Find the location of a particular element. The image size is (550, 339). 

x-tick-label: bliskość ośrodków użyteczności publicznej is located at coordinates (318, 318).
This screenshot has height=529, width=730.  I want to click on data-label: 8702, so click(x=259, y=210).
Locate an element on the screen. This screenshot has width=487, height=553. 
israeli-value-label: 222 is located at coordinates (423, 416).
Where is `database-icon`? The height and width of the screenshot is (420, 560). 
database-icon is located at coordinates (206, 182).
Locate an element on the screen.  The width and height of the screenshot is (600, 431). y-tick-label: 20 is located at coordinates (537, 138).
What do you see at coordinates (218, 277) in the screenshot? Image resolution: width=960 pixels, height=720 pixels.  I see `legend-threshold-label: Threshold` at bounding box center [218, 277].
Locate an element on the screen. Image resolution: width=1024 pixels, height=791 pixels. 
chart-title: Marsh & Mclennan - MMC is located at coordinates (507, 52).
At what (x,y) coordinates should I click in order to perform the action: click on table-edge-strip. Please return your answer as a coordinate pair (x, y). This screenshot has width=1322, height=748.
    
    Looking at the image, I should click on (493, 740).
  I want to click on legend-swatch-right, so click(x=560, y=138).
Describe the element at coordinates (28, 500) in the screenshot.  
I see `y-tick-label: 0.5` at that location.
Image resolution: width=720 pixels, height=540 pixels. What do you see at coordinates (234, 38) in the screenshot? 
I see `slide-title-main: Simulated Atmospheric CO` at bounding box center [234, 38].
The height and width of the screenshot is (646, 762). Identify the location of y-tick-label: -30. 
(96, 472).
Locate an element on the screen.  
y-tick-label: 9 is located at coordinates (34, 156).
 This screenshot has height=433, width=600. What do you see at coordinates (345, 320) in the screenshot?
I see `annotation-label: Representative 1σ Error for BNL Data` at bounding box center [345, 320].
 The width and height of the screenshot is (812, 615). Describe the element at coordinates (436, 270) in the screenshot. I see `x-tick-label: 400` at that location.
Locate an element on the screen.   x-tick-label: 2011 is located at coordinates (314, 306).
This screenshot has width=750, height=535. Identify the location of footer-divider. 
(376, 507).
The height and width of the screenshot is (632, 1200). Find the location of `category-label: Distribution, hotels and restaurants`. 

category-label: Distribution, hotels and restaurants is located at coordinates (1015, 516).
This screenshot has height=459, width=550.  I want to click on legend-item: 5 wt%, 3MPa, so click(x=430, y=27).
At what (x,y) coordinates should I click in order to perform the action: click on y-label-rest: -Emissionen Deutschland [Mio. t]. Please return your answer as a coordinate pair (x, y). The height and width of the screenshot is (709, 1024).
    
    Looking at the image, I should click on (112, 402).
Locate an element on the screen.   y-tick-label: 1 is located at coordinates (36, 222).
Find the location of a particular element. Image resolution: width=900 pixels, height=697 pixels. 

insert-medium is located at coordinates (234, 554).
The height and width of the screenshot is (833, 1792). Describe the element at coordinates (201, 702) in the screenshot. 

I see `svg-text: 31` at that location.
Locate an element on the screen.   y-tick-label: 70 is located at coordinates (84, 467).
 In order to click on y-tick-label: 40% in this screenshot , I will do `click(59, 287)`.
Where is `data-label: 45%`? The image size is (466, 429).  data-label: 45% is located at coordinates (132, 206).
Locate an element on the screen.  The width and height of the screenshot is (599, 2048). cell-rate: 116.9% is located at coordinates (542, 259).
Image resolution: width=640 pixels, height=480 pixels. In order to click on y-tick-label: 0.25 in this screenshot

···

-- Activity --
Reproduce the material above word for word, from its first line through the line that contains "israeli-value-label: 222 is", with both ends included.

-- Task response --
Find the location of a particular element. The image size is (550, 339). 

x-tick-label: bliskość ośrodków użyteczności publicznej is located at coordinates (318, 318).
This screenshot has height=529, width=730.  I want to click on data-label: 8702, so click(x=259, y=210).
Locate an element on the screen. This screenshot has width=487, height=553. 
israeli-value-label: 222 is located at coordinates (423, 416).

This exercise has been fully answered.